WHAT TO DO: Below are the records; print them again exactly and omit the pictures.

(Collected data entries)
════════════════════
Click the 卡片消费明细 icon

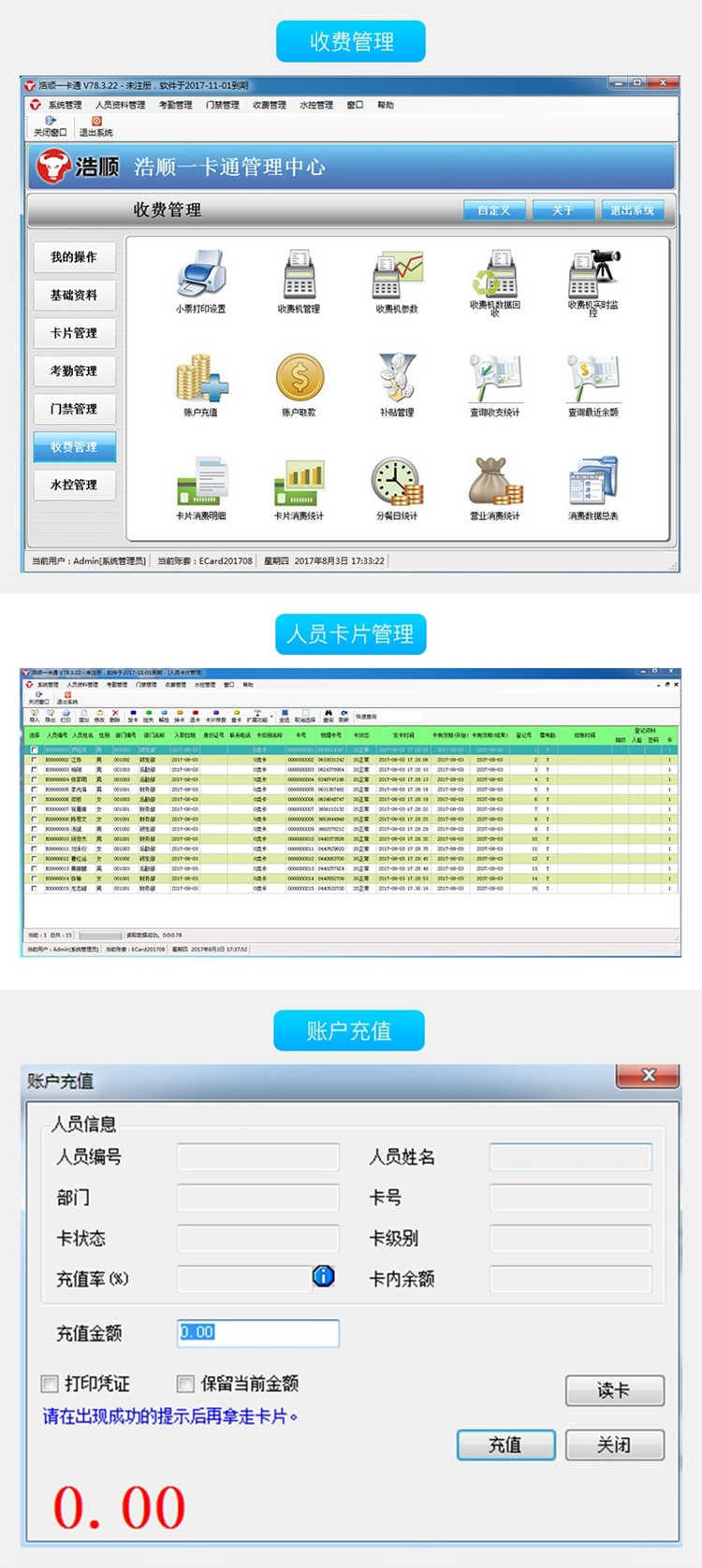point(200,482)
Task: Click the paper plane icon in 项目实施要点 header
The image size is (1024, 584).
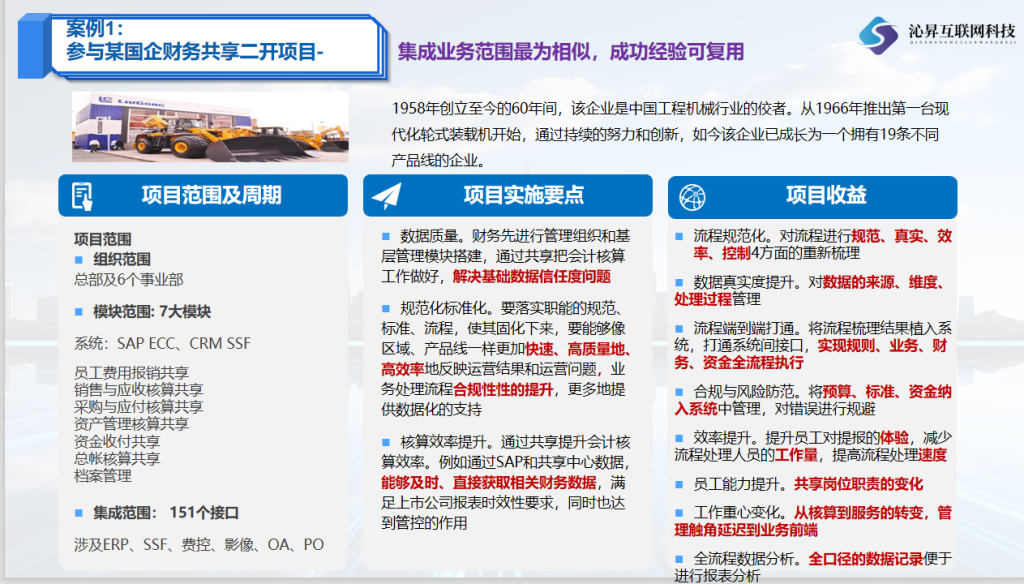Action: [x=386, y=196]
════════════════════
REPLY:
Click the 卡片消费明细 icon

point(200,482)
Task: Click the paper plane icon in 项目实施要点 header
The image size is (1024, 584).
Action: [x=386, y=196]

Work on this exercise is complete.